Mon ami écouta attentivement. Finalement, il prit la parole : « Je crois que tu dois choisir. Ta mère ou Fritz. » Il marqua une pause, puis ajouta : « Raconter les deux dans un seul livre ? C’est vraiment trop. »
Je sentis la chaleur me quitter le visage et trempai ma latke dans de la compote de pommes et de la crème fraîche, gagnant du temps pour répondre. Son avis comptait beaucoup pour moi, à tel point que je me sentis soudain gênée d'avoir proposé cette idée. Tentant maladroitement d'expliquer mon intention, cette gêne se transforma en une brûlure intense dans ma poitrine – d'abord en déception, puis en colère. Il me demandait de remanier mon récit. Je voulais qu'il comprenne : oui, bien sûr, c'était excessif. C'était précisément ce que je voulais dire.
Les tragédies, accablantes et imbriquées, sont devenues monnaie courante au cours de cette dernière année. Il y a les catastrophes évidentes de la Covid-19 et du suprémacisme blanc, qui sèment toutes deux le chaos autour de nous. Et il y a des pertes profondes, parfois plus silencieuses, qui s'accumulent : des parents contraints de choisir entre être présents pour leurs enfants et joindre les deux bouts, des relations brisées par le poids de ce stress, des pertes d'identité, de camaraderie et de lien social tangible.
Nous traversons une période de pertes incessantes, et j'entends constamment des tentatives pour minimiser la difficulté de la situation. Quand on me demande comment nous allons, je réponds souvent la même chose : « Bien sûr, il m'est impossible de travailler à temps plein et de faire l'école à la maison à mes enfants, mais… mais ! » – je m'empresse d'ajouter – « c'est merveilleux de participer autant à leur apprentissage. » La gratitude est sincère. Et il est si tentant d'afficher ma reconnaissance, pourtant si forte, au point d'occulter le caractère intenable de cette situation.

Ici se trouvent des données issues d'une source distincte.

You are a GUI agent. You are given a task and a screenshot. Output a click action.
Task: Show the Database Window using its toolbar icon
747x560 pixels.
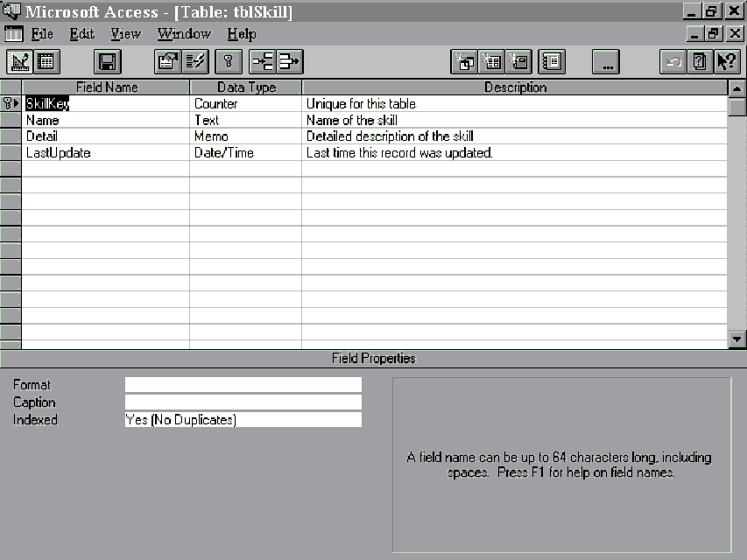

Notre capacité collective à faire face à la situation se manifeste aussi par des joutes amicales de « deuil compétitif », véritables Jeux Olympiques de cette pandémie. Les règles ont changé : il ne s'agit plus de rivaliser de souffrance, mais de se convaincre que ce n'est pas si grave, que ça pourrait être bien pire. On gagne en se persuadant soi-même et en convainquant quiconque à portée de voix que, aussi accablé soit notre chagrin, nul besoin de compassion ni de lamentations. Lorsqu'on prend des nouvelles, surtout si l'on s'enquiert des difficultés que l'on rencontre, le champion du deuil compétitif s'empresse d'expliquer que tout va bien, que d'autres souffrent bien plus.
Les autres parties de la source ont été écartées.